In the stillness of an October morning near Iceland’s southern coast, the soft crunch of crampons can be heard as a tour group crosses the Sólheimajökull glacier. As they pass by, a team of young researchers from the University of Iceland prepare their equipment to drill five metres into the century-old ice.

Led by Jonas Liebsch, a German PhD student and lecturer, and equipped with a GPS backpack, harnesses and helmets, the researchers bore a hole the size of a golf ball and drop a small metal pin, attached to a wire, through it. They then hike further up the glacier to take readings closer to the summit.

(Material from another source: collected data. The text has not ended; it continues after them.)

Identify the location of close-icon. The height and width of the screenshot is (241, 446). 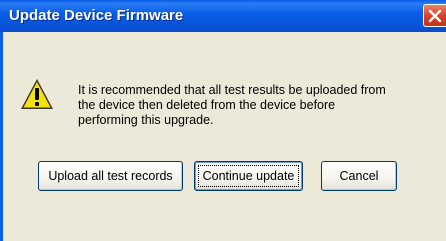
(435, 16).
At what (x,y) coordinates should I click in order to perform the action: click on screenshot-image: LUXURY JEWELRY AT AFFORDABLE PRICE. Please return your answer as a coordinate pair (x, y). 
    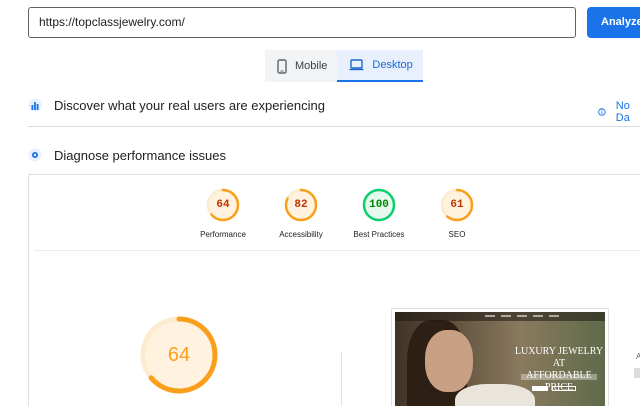
    Looking at the image, I should click on (500, 359).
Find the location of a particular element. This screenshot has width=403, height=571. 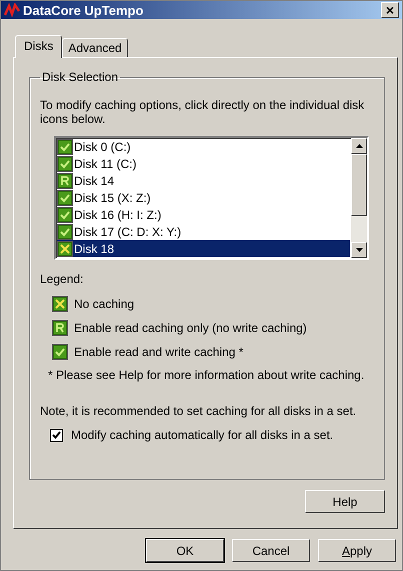

dialog-button: Cancel is located at coordinates (271, 550).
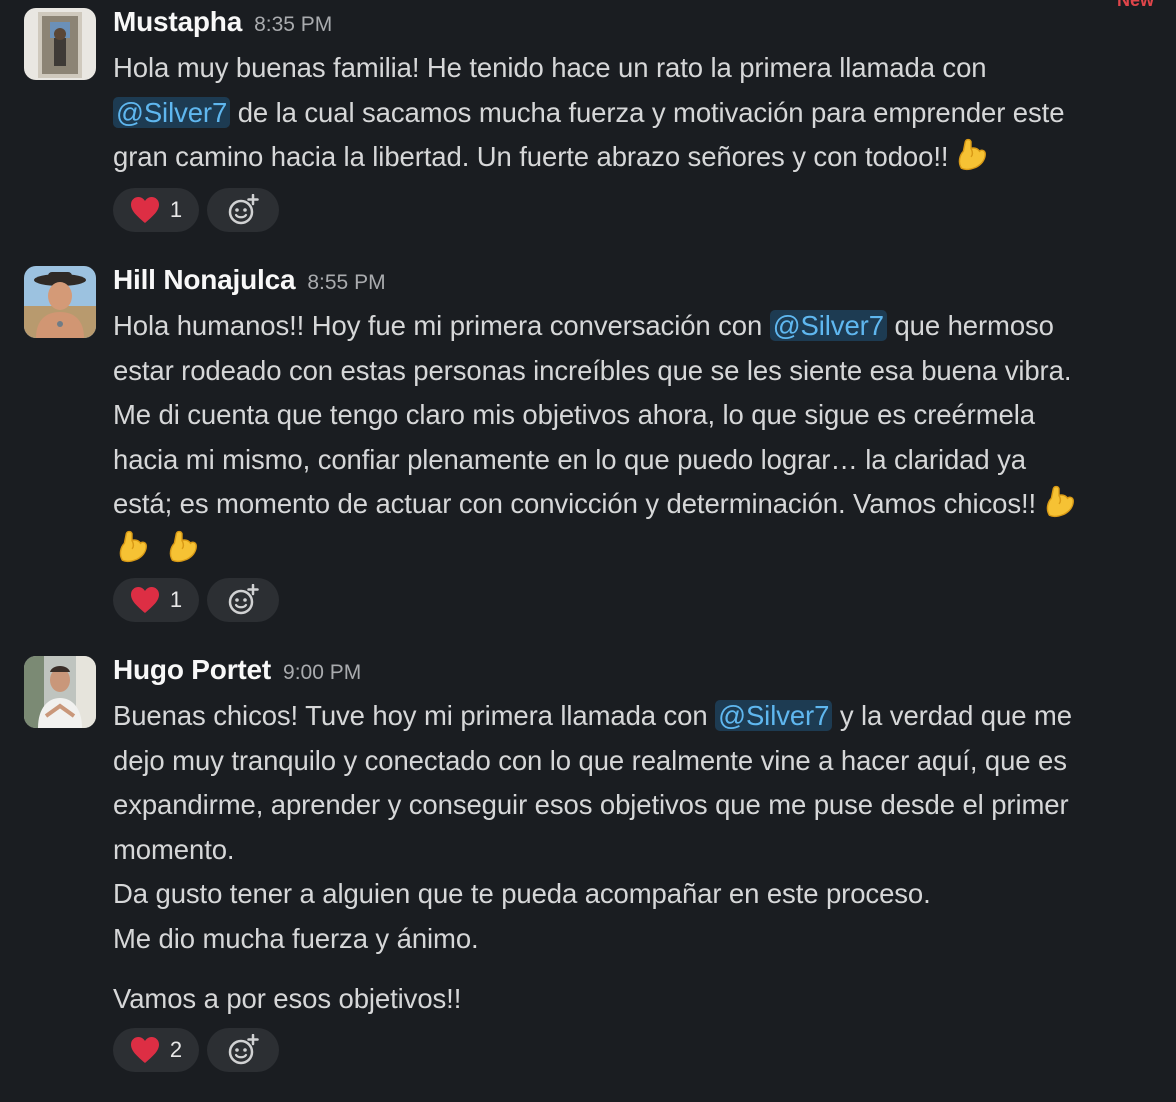 This screenshot has height=1102, width=1176. What do you see at coordinates (346, 282) in the screenshot?
I see `timestamp: 8:55 PM` at bounding box center [346, 282].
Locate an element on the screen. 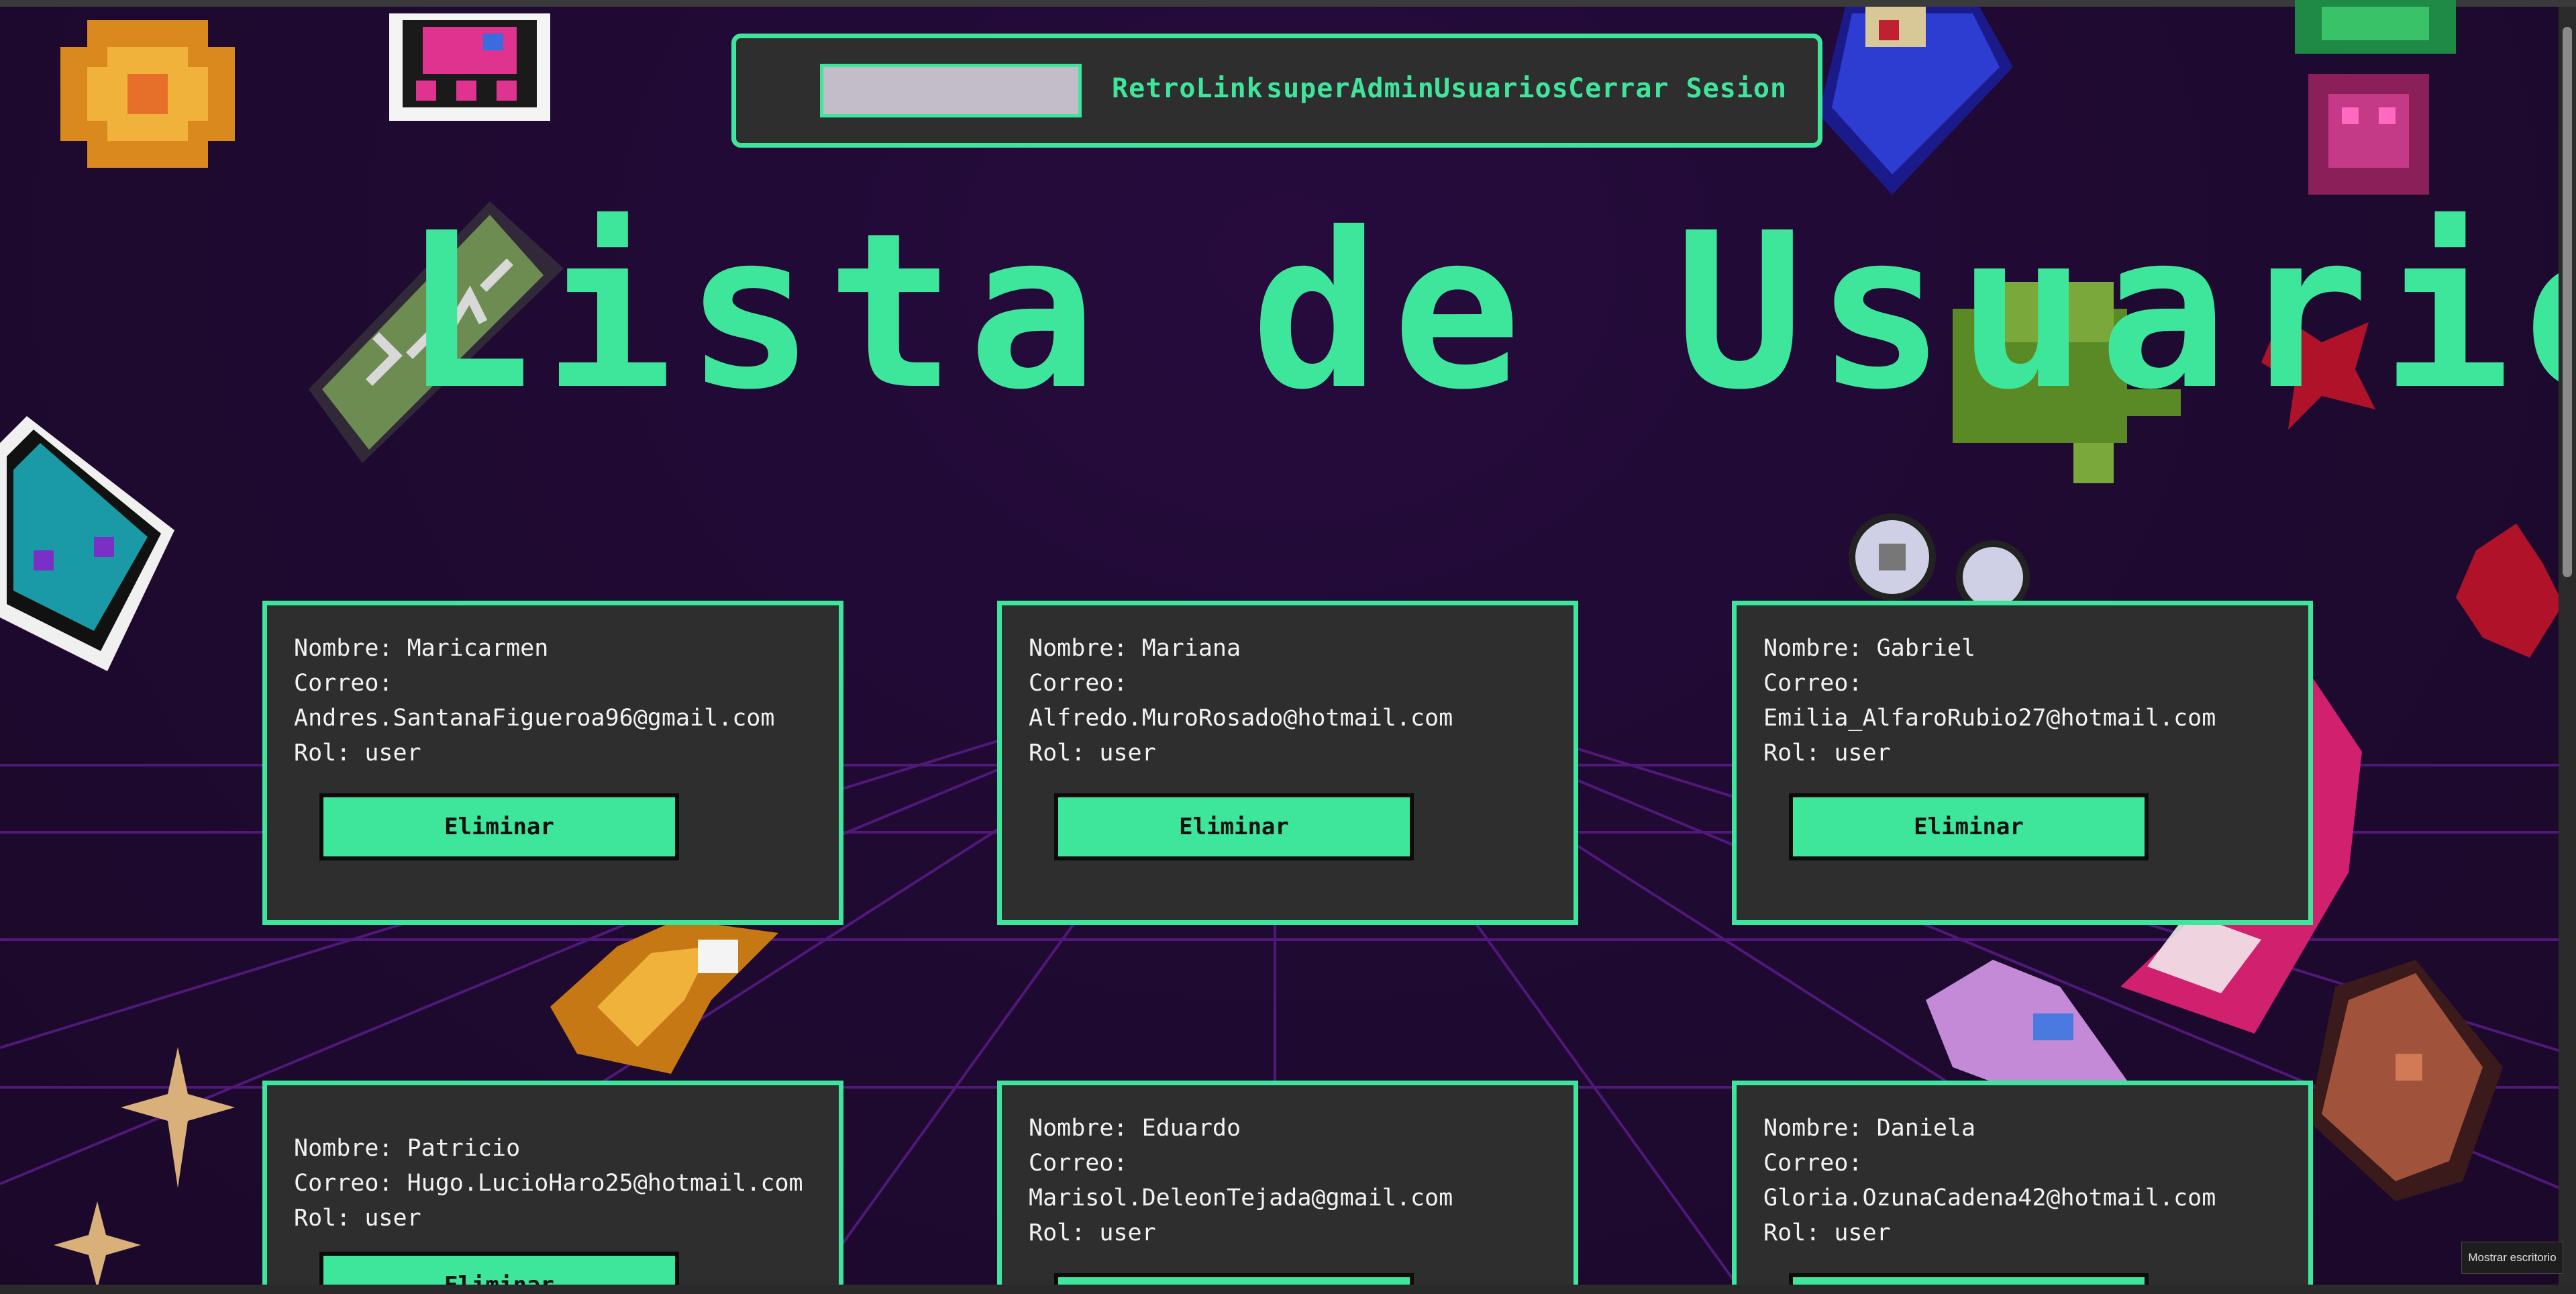 The width and height of the screenshot is (2576, 1294). user-name: Nombre: Gabriel is located at coordinates (1869, 648).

When they return in spring, they will measure how far the glacier, which is part of the Mýrdalsjökull ice cap, has shifted and how much ice has melted away.

“This is a very dynamic environment, but what we’re seeing here is not good,” says Liebsch of the ice lost on glaciers across Iceland. “The story is the same everywhere on Earth with very, very, very few exceptions. [The glaciers] are out of balance.”

Since 1890, Iceland’s glaciers have lost about 18 per cent of their surface area. Vatnajökull — Europe’s largest ice cap — has shrunk by more than 400 sq km, roughly the size of the Isle of Wight, and lost an estimated 150–200 cubic kilometres of ice.